Light and Exothermic Reactions
Date: Spring 2012
My students are working on a demonstration that illustrates either an endothermic or exothermic process. They've decided on the Luminol reaction with 3% hydrogen peroxide. I have always thought (perhaps incorrectly) that "thermic" is used when discussing heat energy - and there is very little heat change in this reaction. In the practice demo that the students did, the temperature dropped only about a degree C. However, there was a significant amount of light energy given off. When light energy is released, is that also considered exothermic? Or would it be more correct to call it an endothermic reaction (because the temp dropped), but also an exergonic reaction (because light was released)?
Good question! The confusion lay hidden in the unfortunate language that is being used. So lets avoid the confusion of language and go back to our thermodynamic roots.
Thermodynamics regards any energy release as being equal; whether expressed as heat, light, mechanical, spin change, elevation to a higher energy state or any variation thereof. That is pretty much it. We really do not get too involved with the word “therm” being just a temperature elevation alone. We are interested and focused on the energy and its flow.
Entropy drives most reactions to achieve a lower energy level. Usually activation energy is required or overcome, but a lower energy level drives the normal equilibrium. In the Luminol/H2O2 reaction, the product is elevated to a spin configured excited electronic state, which releases a photon(energy) as the energy of the molecule relaxes to an electronic ground state. The energy is released as a photon, thereby leaving the reaction event so that the local environment may be cooled in terms of temperature.
In contrast, is a reaction we commonly think of as “heat releasing” where excitations are manifested as release of energy through physical vibrational modes and therefore, the local environment is warmed.
Both reactions above are exothermic, exergonic and energy releasing.
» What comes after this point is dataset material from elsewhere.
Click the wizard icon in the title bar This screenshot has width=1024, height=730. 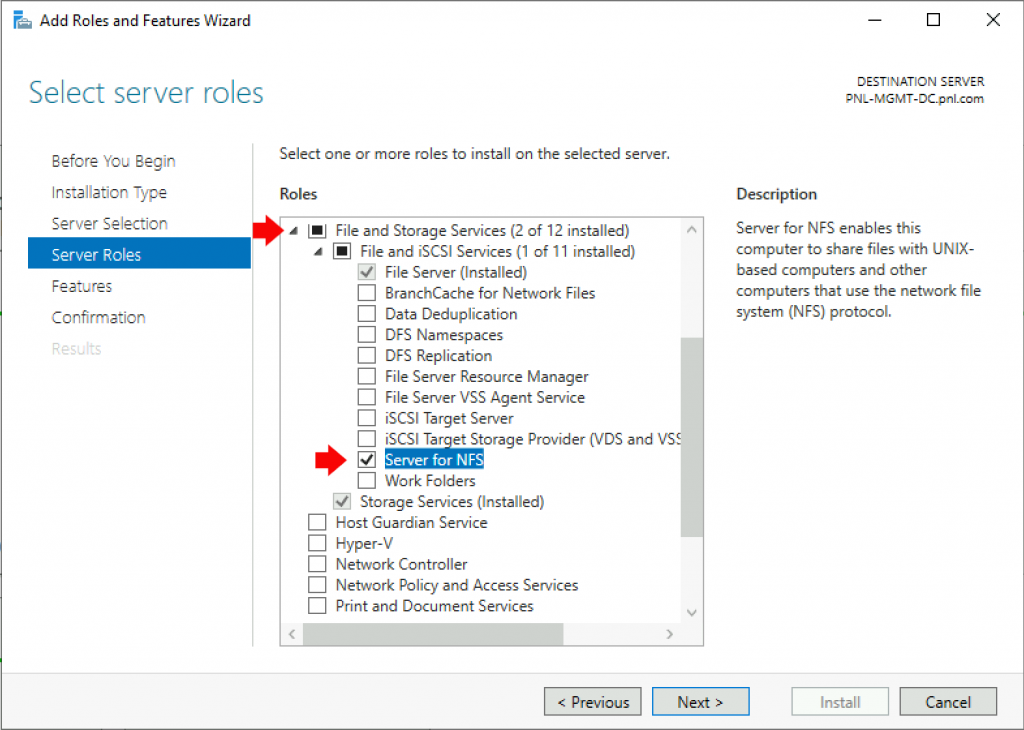point(21,19)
The reference below is a very well thought out, carefully composed lab exercise using the Luminol reaction and investigates the “thermic” nature of the reaction. This lab is conducive to 9-12 science education in assisting your students with investigation of energy.
May your light shine on!
Peter E. Hughes, Ph.D.
I think you are generally correct to refer to “thermic” as a term to describe whether heat is liberated (exo-) or absorbed (endo-) in a chemical reaction. But you have to be careful. It is often difficult to determine the “thermic” behavior of a chemical reaction if the thermal behavior is small. In addition, the “thermic” behavior is frequently temperature is often temperature dependent. It may be (exo-) at one temperature and (endo-) at another temperature. A classic example is the “thermic” behavior of the ionization of weak acids and/or bases. The light liberated in the chemical reaction is generally not used in determining the energy balance even though it is part of the energy liberated in the reaction.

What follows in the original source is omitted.